### [Source data]
______________________________

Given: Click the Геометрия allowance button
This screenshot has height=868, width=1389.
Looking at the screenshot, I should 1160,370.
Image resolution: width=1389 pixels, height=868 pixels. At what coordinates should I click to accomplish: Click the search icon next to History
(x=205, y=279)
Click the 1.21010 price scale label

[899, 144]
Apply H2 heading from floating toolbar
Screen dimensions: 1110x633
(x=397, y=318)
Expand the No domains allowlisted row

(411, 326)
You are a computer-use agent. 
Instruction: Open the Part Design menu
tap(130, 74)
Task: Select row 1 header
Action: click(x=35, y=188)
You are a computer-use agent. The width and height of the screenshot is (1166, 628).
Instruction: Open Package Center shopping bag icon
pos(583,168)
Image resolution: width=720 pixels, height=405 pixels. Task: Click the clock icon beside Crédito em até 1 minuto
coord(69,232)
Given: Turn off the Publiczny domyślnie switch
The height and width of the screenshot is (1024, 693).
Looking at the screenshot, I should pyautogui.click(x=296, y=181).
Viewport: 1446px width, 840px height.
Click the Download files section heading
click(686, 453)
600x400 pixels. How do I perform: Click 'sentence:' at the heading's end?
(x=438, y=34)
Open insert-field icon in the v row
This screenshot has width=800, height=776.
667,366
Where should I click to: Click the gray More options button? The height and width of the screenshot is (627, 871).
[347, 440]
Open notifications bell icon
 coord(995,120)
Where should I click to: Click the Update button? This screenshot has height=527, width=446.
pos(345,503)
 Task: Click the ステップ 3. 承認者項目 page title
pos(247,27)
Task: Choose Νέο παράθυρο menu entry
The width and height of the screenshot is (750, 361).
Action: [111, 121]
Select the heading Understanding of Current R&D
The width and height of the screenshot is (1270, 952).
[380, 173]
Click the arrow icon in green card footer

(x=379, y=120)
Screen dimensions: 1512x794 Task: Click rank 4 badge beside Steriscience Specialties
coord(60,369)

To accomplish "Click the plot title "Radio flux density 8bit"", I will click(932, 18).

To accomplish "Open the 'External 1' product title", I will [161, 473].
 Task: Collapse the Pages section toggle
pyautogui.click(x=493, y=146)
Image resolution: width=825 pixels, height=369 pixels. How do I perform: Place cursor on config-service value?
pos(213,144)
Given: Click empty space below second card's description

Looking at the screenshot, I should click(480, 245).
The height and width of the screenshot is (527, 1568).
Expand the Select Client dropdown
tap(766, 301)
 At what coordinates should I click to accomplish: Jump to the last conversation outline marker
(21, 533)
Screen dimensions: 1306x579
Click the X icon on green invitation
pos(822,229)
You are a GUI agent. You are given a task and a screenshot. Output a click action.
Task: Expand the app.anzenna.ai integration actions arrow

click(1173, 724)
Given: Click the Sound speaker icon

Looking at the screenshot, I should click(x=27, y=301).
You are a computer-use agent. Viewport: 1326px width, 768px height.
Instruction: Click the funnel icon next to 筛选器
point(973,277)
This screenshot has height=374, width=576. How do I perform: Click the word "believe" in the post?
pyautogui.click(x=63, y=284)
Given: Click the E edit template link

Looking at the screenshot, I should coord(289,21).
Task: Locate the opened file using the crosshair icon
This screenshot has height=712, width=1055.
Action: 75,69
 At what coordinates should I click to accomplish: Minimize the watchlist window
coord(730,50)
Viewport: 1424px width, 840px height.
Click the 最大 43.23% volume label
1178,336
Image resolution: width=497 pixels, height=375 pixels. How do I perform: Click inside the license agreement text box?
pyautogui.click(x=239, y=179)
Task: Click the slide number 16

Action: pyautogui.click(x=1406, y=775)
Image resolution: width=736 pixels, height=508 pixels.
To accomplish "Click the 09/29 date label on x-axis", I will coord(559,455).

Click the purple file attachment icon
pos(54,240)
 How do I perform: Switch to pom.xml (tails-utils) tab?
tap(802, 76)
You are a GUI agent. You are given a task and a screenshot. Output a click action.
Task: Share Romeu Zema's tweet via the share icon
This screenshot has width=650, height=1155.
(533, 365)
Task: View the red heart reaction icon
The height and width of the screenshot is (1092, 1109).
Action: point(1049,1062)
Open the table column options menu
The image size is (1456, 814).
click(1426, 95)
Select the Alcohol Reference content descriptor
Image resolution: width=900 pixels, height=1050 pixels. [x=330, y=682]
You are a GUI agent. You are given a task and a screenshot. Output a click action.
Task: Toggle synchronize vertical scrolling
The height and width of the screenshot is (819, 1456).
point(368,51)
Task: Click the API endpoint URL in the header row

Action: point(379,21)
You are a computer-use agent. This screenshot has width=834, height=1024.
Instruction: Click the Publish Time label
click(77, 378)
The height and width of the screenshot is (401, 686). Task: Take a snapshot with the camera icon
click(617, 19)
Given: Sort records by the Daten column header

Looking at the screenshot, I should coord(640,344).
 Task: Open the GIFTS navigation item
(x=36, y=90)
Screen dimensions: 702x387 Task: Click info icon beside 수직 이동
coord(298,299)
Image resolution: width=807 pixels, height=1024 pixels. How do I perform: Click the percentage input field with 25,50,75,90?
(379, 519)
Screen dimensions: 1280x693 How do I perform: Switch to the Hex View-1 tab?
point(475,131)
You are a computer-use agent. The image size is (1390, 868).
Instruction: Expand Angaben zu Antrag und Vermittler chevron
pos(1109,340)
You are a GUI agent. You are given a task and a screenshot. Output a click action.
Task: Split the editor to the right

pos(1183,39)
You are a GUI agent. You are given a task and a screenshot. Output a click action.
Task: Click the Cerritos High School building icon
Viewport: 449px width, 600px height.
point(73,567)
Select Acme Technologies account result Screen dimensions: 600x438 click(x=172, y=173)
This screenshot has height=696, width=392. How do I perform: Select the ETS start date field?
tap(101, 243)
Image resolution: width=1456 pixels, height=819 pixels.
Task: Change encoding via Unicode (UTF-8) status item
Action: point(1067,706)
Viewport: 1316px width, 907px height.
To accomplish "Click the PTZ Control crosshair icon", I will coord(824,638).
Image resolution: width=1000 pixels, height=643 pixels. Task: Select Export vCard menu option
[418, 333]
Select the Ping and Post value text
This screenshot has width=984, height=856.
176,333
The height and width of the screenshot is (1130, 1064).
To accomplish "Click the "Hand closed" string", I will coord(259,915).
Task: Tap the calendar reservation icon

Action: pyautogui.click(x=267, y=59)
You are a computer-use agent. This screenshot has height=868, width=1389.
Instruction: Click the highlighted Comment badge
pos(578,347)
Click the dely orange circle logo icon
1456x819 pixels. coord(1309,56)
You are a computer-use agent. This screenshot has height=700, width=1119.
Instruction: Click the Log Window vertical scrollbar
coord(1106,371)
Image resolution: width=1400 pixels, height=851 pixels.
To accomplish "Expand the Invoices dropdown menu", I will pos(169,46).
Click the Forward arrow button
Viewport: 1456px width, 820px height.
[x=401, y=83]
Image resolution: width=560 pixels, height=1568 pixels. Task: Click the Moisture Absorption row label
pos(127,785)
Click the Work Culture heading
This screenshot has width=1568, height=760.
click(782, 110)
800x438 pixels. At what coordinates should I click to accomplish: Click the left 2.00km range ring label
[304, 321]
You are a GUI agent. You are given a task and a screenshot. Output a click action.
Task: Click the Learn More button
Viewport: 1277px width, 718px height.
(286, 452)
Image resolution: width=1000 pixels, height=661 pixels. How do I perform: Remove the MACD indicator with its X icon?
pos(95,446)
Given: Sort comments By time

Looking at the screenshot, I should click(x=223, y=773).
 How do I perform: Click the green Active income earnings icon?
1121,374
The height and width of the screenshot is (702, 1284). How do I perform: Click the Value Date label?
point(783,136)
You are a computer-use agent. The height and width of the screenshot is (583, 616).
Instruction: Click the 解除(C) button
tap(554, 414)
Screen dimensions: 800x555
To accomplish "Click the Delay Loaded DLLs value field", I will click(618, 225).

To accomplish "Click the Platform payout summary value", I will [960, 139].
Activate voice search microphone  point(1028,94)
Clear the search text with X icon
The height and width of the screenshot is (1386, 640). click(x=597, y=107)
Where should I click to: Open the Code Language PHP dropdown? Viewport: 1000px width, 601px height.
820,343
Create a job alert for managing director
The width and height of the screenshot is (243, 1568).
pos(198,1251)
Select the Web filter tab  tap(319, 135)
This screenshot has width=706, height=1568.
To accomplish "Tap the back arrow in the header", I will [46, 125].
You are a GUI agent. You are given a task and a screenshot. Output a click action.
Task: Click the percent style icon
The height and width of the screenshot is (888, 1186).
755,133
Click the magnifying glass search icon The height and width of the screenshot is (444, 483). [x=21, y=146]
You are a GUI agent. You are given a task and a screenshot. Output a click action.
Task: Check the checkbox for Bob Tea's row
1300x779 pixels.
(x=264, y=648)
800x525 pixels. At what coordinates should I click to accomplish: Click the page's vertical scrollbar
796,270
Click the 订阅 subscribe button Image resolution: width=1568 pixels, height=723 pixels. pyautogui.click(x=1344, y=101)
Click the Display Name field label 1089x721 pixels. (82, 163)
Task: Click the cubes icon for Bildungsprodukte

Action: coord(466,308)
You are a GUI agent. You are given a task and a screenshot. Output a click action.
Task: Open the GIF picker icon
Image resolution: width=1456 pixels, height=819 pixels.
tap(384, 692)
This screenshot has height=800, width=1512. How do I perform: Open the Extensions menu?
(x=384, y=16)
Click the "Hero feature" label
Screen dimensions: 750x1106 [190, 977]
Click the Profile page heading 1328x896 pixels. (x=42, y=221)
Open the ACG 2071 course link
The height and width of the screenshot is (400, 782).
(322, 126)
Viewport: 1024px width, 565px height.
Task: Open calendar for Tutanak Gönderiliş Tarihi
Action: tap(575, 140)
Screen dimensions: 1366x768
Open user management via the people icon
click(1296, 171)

______________________________

### [Given task]
Reproduce the data from the line that contains "Click the purple file attachment icon" through the line that contains "Action: point(379,21)", with "heart" swapped for "star" and nothing else changed.

### [Result of this exercise]
Click the purple file attachment icon
pos(54,240)
 How do I perform: Switch to pom.xml (tails-utils) tab?
tap(802, 76)
You are a GUI agent. You are given a task and a screenshot. Output a click action.
Task: Share Romeu Zema's tweet via the share icon
This screenshot has width=650, height=1155.
(533, 365)
Task: View the red star reaction icon
The height and width of the screenshot is (1092, 1109).
Action: point(1049,1062)
Open the table column options menu
The image size is (1456, 814).
click(1426, 95)
Select the Alcohol Reference content descriptor
Image resolution: width=900 pixels, height=1050 pixels. [x=330, y=682]
You are a GUI agent. You are given a task and a screenshot. Output a click action.
Task: Toggle synchronize vertical scrolling
The height and width of the screenshot is (819, 1456).
point(368,51)
Task: Click the API endpoint URL in the header row

Action: point(379,21)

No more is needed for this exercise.